Exercise brief — Reproduce the text about the shooting star and the bright moon word for word, from its first sentence to its last.

Reading text —
◇ ◇ ◇ ◇ ◇ ◇ ◇
Last night, I saw a shooting star. It always feels lucky to catch a glimpse of that heavenly streak of light, but this was even more serendipitous. I was lying in bed, Dave beside me playing Words with Friends, his face illuminated by the glow from his iPad. My gaze had strayed from the game to the window and beyond, to the forked limbs of the maple tree black against the night sky. And there was the star, falling, it seemed, from one branch to the other.
To see a star fall as I lay in my bed? What are the odds? I so want to think it was a good omen from Mom or Dad or God, saying all will be well.
Dave, as always, fell asleep as soon as he closed his iPad. Also as always, I lay awake for hours. From the front of the house, the moon shone with extraordinary brightness, casting patterns of mullions and silver across the bedroom floor. More than once, I rose to press my nose against the cold glass of the windowpane. The pink Super moon was two days passed, but still, it was round and full and brilliant. I thought of all the eyes, going back through time, through hardship and longing, that had been lifted to that beacon.
◇ ◇ ◇ ◇ ◇ ◇ ◇
Recorded data —
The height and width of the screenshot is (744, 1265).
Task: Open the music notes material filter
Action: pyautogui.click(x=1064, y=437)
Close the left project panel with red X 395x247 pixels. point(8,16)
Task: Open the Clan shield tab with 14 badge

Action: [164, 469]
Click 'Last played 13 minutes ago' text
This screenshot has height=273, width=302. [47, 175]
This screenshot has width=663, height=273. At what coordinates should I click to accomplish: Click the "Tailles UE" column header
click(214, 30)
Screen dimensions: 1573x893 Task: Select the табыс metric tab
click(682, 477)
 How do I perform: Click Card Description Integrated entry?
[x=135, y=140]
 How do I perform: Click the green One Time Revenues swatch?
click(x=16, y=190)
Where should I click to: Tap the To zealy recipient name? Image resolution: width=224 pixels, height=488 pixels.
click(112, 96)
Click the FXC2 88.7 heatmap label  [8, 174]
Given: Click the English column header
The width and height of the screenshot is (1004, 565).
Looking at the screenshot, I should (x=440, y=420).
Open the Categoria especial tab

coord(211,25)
◇ ◇ ◇ ◇ ◇ ◇ ◇
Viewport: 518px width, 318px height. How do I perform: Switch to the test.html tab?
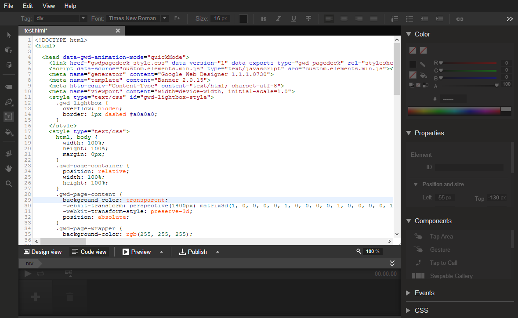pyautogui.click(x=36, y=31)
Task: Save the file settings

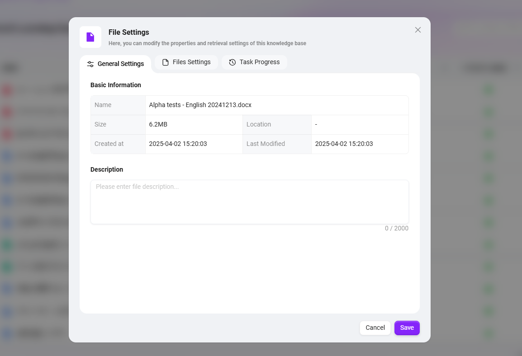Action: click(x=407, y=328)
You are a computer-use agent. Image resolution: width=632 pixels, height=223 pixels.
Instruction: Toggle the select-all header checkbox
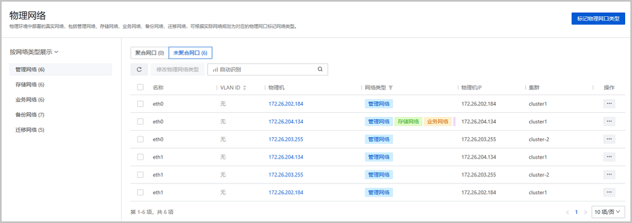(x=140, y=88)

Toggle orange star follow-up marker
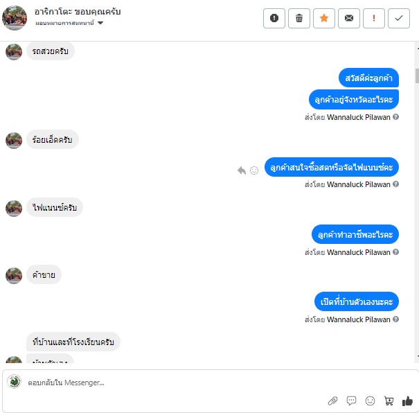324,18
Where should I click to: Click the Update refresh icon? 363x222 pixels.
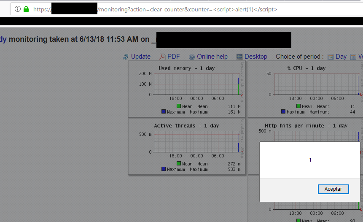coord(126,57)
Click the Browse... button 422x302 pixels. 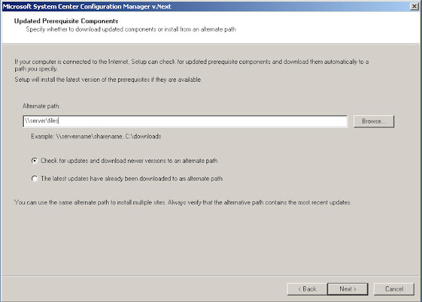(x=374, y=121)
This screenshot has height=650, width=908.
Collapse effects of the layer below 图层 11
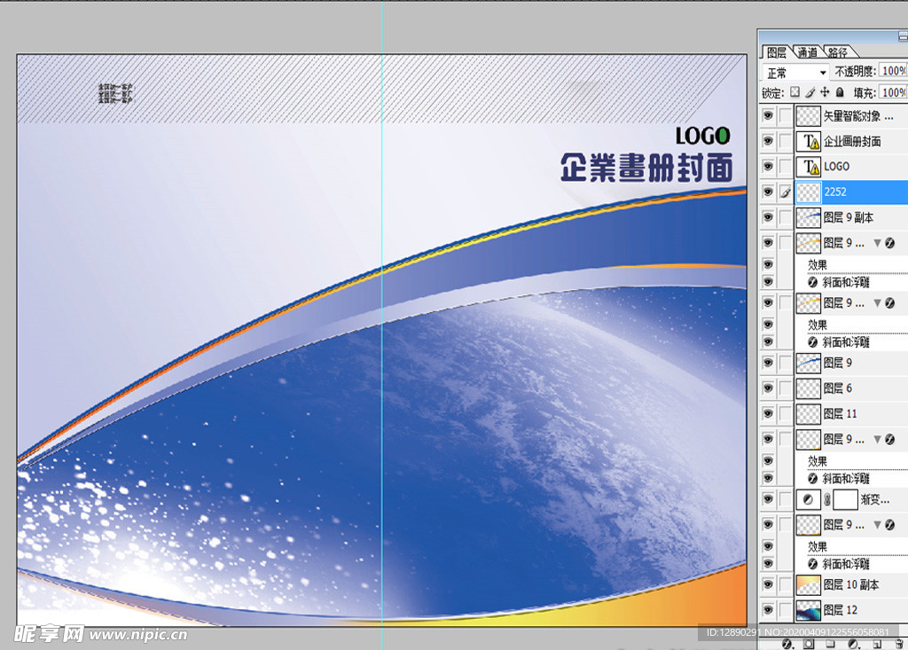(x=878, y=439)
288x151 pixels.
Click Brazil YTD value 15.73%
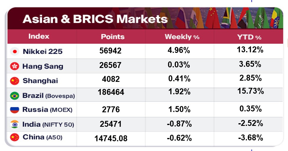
◇ ◇ ◇ ◇ ◇ ◇ ◇
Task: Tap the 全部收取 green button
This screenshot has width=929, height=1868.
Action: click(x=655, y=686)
◇ ◇ ◇ ◇ ◇ ◇ ◇
Answer for this exercise —
Last night, I saw a shooting star. It always feels lucky to catch a glimpse of that heavenly streak of light, but this was even more serendipitous. I was lying in bed, Dave beside me playing Words with Friends, his face illuminated by the glow from his iPad. My gaze had strayed from the game to the window and beyond, to the forked limbs of the maple tree black against the night sky. And there was the star, falling, it seemed, from one branch to the other.
To see a star fall as I lay in my bed? What are the odds? I so want to think it was a good omen from Mom or Dad or God, saying all will be well.
Dave, as always, fell asleep as soon as he closed his iPad. Also as always, I lay awake for hours. From the front of the house, the moon shone with extraordinary brightness, casting patterns of mullions and silver across the bedroom floor. More than once, I rose to press my nose against the cold glass of the windowpane. The pink Super moon was two days passed, but still, it was round and full and brilliant. I thought of all the eyes, going back through time, through hardship and longing, that had been lifted to that beacon.